** START OF Records shown **

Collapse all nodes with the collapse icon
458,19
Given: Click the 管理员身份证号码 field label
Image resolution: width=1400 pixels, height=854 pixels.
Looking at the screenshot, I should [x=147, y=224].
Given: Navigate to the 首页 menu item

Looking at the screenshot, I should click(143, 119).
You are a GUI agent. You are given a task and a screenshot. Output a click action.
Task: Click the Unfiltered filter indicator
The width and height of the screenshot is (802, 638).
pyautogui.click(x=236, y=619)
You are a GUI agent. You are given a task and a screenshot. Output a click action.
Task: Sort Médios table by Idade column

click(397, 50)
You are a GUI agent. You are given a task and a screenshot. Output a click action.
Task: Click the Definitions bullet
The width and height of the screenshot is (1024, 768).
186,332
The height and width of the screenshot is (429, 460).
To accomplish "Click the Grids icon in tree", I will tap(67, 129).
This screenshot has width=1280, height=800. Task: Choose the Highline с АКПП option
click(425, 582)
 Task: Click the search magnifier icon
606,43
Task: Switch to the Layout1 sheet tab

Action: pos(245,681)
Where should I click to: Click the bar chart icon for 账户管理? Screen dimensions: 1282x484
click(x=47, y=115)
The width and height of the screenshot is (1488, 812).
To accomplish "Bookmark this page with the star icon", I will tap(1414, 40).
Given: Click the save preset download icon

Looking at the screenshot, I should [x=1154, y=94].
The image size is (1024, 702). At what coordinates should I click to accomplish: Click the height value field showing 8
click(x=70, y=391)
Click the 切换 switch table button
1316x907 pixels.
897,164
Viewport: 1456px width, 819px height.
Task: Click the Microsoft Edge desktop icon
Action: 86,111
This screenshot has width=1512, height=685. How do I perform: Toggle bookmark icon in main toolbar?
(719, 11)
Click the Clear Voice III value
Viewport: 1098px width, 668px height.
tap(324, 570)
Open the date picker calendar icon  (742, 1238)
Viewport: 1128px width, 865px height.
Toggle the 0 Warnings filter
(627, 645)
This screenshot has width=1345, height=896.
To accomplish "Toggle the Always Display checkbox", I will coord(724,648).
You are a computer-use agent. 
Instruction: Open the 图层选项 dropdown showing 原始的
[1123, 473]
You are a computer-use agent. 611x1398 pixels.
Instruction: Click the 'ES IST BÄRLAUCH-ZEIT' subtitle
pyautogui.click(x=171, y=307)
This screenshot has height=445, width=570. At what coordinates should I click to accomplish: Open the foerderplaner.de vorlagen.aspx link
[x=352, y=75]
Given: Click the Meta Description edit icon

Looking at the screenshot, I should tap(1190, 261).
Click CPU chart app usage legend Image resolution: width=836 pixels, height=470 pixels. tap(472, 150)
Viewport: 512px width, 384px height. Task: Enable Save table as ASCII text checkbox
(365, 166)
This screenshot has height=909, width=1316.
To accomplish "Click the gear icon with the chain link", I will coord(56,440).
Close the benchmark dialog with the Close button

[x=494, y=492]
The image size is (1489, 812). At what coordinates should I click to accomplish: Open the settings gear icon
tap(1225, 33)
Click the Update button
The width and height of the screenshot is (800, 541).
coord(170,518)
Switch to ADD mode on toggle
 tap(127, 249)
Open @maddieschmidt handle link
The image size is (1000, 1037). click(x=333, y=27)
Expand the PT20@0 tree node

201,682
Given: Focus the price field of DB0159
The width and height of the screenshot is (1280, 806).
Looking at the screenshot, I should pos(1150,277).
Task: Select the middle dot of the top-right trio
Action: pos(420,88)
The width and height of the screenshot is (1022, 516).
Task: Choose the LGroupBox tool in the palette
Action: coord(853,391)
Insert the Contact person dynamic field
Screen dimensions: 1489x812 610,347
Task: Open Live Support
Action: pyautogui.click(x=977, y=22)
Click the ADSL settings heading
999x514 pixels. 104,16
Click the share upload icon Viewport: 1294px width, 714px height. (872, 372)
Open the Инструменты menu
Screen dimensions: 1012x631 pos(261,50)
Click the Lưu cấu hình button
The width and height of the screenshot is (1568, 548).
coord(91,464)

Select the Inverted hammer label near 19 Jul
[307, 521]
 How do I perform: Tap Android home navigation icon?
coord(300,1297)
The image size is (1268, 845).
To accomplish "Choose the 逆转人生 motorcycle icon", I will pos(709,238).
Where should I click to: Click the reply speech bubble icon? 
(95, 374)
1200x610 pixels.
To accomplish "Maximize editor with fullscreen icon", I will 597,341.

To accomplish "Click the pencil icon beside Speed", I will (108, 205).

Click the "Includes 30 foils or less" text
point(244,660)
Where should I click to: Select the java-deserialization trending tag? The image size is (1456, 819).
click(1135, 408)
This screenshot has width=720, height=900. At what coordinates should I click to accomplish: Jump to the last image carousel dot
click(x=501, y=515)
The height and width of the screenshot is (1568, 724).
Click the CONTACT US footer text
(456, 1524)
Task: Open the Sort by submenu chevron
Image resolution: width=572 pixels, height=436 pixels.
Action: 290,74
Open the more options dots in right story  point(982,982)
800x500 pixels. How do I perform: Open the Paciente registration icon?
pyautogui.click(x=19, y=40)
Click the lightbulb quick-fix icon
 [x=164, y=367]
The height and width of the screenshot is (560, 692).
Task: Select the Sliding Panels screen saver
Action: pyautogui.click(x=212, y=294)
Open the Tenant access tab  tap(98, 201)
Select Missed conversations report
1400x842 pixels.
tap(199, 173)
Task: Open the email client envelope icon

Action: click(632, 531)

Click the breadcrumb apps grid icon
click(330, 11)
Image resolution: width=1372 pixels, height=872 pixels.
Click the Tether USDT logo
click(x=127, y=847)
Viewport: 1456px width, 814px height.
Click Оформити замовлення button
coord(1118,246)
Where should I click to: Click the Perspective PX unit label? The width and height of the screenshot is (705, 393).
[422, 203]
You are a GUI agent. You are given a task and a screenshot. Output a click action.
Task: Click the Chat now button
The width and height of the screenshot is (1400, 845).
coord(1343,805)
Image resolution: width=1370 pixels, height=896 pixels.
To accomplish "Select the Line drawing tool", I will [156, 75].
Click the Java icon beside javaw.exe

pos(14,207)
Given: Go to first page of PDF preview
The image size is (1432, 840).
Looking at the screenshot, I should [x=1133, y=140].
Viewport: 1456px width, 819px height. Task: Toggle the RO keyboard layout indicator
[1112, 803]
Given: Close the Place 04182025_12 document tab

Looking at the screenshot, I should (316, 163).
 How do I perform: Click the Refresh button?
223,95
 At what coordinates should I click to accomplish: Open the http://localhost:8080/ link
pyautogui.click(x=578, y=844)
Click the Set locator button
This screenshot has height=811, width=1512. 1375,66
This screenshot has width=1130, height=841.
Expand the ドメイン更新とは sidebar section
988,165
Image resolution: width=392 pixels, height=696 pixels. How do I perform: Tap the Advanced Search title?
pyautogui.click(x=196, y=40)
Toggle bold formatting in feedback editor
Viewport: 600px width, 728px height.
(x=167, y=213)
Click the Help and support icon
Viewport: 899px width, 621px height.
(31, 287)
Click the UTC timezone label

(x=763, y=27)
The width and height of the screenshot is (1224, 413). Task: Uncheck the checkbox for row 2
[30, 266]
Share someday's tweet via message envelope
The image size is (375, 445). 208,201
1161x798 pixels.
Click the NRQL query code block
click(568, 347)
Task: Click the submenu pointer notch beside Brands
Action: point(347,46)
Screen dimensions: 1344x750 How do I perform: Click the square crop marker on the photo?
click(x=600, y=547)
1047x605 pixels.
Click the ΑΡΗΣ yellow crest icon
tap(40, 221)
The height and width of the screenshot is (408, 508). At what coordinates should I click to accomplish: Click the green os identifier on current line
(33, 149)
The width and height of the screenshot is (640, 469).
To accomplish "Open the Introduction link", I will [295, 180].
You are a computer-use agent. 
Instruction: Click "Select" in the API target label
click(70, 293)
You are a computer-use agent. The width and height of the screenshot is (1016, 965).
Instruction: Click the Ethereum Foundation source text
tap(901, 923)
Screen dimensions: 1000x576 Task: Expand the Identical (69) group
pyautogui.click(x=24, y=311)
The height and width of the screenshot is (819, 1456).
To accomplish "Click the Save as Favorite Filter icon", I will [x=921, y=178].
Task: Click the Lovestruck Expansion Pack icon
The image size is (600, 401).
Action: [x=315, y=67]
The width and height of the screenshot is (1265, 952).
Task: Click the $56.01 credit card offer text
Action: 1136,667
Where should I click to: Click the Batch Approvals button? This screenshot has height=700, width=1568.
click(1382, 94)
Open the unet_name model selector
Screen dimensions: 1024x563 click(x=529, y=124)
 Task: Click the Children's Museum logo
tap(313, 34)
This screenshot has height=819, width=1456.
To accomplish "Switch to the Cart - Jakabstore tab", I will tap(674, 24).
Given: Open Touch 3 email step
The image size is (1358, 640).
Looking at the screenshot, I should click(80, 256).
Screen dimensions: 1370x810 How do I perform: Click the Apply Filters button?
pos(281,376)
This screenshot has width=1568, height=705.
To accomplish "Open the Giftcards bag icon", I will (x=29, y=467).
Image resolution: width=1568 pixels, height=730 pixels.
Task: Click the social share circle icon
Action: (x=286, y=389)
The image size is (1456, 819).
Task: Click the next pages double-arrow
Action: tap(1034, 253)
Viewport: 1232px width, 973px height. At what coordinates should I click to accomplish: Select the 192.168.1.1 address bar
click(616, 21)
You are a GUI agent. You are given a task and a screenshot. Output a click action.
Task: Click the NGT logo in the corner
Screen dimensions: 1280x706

** END OF Records shown **

Set exercise — Repeat word for word the stretch of the records above from the line containing "Where should I click to: Click the reply" through the line containing "point(244,660)", with both of those lines included.

Exercise result —
Where should I click to: Click the reply speech bubble icon? 
(95, 374)
1200x610 pixels.
To accomplish "Maximize editor with fullscreen icon", I will 597,341.

To accomplish "Click the pencil icon beside Speed", I will (108, 205).

Click the "Includes 30 foils or less" text
point(244,660)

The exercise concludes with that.